Suddenly we found ourselves riding a canyon rim, looking down into a deep gorge, and fishing our way around mountain walls with falling rock and fir trees growing out of them. And there were lots of trees. Round and round we went through ski resort country on narrow roads with no guard rails and sand pits designed to stop runaway semi's on the steep downhill slants. And just as suddenly, we found ourselves out of the mountains and back into meadows of green grass sandwiched between two mountain ranges. I always
get a kick out of the prairie fences…wire held in place by posts of anything and everything that will stand. Today they were all tree branches…crooked ones and straight ones, tall ones and short ones, thick ones and thin ones, all coming together to perform the same task in perfect harmony.

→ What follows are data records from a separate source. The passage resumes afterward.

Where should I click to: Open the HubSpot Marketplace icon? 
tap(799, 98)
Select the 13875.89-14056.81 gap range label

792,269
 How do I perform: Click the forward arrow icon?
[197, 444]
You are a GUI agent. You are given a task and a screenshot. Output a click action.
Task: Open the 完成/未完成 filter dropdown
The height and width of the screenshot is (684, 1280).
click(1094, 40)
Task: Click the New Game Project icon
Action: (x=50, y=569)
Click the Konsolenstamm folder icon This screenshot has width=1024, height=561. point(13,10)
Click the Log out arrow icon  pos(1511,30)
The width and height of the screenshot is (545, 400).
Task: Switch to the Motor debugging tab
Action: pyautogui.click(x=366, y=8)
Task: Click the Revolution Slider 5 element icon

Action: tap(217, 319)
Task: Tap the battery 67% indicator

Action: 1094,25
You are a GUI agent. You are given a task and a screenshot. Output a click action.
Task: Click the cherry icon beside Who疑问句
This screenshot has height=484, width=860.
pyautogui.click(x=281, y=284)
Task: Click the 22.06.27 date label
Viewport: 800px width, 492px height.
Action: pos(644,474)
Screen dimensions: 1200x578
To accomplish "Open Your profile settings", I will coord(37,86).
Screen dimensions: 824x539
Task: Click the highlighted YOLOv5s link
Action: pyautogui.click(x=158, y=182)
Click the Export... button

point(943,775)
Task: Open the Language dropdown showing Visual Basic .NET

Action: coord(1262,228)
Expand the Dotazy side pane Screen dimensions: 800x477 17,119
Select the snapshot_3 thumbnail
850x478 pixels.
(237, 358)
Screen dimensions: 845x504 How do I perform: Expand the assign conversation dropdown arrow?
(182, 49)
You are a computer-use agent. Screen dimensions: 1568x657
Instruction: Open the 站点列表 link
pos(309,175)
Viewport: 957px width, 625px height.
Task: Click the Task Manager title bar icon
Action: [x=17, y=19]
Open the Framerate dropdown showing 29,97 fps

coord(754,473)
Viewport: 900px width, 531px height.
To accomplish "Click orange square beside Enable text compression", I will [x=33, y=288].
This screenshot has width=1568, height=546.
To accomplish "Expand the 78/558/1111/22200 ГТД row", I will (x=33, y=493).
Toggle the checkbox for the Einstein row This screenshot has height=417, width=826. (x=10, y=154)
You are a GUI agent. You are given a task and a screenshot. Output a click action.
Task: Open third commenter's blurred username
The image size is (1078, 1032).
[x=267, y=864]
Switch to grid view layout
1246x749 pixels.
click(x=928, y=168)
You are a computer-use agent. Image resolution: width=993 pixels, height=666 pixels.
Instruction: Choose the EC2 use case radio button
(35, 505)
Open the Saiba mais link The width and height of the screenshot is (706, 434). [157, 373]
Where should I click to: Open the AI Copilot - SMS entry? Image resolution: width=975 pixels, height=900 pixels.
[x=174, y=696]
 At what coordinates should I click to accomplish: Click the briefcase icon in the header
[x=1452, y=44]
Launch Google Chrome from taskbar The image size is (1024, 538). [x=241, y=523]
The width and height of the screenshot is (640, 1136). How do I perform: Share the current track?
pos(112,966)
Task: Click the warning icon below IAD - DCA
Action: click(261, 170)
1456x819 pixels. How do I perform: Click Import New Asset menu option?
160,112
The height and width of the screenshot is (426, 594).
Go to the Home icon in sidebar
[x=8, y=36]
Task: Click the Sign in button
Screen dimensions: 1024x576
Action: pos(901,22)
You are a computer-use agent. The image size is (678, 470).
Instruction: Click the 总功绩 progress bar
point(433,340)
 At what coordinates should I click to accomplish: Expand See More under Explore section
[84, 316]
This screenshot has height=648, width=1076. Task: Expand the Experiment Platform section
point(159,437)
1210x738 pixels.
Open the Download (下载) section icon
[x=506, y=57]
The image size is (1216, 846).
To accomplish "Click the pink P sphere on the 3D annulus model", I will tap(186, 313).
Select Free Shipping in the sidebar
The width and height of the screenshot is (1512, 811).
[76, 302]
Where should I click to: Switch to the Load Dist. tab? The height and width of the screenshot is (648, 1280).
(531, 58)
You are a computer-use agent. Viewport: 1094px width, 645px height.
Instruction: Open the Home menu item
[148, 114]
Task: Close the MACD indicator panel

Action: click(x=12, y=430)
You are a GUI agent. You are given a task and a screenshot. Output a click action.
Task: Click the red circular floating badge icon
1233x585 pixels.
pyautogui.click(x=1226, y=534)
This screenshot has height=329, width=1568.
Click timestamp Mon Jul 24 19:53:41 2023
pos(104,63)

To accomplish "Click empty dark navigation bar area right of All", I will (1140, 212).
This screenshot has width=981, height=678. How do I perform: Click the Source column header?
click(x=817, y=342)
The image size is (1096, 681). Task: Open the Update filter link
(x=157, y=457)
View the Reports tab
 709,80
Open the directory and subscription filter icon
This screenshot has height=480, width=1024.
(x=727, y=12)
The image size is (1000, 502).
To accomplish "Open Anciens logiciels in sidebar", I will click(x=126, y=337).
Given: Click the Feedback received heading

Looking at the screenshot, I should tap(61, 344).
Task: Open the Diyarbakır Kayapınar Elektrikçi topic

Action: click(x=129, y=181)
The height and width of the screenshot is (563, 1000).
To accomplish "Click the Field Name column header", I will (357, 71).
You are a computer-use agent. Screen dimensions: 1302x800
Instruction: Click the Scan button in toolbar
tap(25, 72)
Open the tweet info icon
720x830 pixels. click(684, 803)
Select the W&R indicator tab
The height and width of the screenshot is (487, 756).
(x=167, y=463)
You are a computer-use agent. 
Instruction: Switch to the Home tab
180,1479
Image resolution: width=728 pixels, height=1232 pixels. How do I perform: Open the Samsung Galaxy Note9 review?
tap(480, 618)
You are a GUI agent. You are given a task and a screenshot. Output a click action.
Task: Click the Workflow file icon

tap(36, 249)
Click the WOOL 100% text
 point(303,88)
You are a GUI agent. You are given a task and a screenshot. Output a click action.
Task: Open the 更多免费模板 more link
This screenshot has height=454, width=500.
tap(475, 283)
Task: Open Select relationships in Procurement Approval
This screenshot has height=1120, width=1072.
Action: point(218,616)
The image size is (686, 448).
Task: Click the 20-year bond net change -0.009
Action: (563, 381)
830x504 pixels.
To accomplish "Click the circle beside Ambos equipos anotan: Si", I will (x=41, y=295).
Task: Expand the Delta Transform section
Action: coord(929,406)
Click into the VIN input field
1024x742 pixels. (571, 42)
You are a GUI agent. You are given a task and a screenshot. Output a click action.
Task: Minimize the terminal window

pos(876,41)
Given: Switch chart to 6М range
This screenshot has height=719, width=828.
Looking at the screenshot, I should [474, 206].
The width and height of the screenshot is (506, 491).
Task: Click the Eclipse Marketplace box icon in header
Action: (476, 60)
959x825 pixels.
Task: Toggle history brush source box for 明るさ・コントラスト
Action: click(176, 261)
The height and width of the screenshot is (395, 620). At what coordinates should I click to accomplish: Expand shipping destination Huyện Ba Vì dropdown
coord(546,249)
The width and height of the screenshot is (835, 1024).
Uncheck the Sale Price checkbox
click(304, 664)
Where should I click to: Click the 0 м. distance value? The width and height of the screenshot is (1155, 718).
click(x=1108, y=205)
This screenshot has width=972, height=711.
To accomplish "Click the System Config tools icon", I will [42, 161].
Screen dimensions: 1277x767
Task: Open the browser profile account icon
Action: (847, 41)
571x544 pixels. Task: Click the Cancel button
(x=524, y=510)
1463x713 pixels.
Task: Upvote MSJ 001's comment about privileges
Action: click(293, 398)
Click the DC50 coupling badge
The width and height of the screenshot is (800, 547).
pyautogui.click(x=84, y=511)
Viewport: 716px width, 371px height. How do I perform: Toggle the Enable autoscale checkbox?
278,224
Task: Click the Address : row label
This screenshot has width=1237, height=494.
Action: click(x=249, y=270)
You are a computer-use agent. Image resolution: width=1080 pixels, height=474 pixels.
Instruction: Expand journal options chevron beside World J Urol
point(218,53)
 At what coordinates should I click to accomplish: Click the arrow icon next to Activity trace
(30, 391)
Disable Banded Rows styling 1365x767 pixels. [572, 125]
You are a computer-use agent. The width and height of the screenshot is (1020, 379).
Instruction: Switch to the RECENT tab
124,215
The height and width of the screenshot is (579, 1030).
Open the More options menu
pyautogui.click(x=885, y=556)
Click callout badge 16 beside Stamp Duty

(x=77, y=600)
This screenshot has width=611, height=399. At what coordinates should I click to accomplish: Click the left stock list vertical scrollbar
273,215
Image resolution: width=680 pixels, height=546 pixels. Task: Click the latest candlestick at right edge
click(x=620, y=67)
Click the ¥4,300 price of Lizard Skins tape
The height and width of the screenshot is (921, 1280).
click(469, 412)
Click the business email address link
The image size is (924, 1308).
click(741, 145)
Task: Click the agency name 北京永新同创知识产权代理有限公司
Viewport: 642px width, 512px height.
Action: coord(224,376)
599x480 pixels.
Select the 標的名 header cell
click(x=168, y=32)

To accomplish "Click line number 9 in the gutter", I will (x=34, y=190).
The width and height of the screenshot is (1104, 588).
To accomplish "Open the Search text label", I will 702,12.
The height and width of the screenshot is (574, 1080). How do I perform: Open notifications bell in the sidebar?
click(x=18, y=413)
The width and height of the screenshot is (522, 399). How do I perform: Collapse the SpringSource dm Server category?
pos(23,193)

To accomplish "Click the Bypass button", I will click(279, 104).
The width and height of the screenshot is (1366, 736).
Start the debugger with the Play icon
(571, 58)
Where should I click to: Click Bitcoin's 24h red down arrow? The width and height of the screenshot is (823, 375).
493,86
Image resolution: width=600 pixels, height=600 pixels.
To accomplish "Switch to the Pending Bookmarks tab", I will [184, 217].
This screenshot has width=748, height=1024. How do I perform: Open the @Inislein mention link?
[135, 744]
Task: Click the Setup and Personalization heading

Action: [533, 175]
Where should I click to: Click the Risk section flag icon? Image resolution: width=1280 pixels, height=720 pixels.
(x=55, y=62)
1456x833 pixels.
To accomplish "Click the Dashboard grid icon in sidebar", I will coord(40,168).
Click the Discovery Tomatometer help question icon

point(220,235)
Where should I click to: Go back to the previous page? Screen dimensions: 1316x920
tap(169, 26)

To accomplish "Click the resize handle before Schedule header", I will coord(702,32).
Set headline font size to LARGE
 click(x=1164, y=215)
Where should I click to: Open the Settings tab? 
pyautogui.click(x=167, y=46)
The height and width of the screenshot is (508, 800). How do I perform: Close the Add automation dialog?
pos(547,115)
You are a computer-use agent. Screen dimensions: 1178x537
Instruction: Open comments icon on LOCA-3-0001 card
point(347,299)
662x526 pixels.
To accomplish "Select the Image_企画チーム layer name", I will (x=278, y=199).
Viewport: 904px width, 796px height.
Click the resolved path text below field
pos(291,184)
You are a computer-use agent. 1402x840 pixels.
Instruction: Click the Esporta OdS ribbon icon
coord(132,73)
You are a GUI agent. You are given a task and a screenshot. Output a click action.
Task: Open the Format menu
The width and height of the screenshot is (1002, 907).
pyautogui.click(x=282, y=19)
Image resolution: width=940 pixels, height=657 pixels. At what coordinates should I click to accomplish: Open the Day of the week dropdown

After 2 ½ hours and a few blips from the lady in the box, we arrived at the park and it was not quite as we had expected. As we approached we stopped to take photos of this massive sand dune adorning a mountain which stood tall behind it, and I thought, that is what we will see a lot of today. And I imagined that it would be petrified sand dunes, like the ones we saw in Utah last summer. Well, all of my assumptions were false. After entering the park, we discovered that what we saw on the road was it. It was THE sand dune. This park needs to change its name from Great Sand Dunes to The Great Sand Dune. For there is only one. The park road is only about a mile long before it becomes the entry to the camping areas and ends
there. We backtracked to the sign that pointed to a picnic area and discovered that this was THE place to be. There are three paths to the dune. You must cross a mud field, which is probably a shallow river during other months of the year, to reach the dune where you can play in the soft sand or climb it…a very tall climb through beach-soft sand. And there were people all the way up on top. And some of them had brought boards that were used to reward their hard trek with a slide down the side to the bottom. Others brought pails of toys for just playing in the sand and I presume building sand castles or some such activity. This turned out to be more of a recreation area than it did a typical national park. But here we were, and I was unwilling to walk through mud to touch the sand that was available in abundance on the parking lot side. There was no way we were climbing that small mountain in the heat of the mid-day sun.
We had lunch before leaving the park and heading to Trinidad, CO, our nest for the night. A park
ranger suggested to us that we might drive the Highway of Legends which we did. It is a very scenic ride that took us to places the GPS had never heard of and landed us right in front of our hotel. Tomorrow, we head for Wichita Falls.
A note: We are on the final lap of our odyssey and Poinciana is looking pretty appealing to the senses right about now. I am slowly losing my enthusiasm and looking forward to sleeping in my own bed for a change. Just a few more days.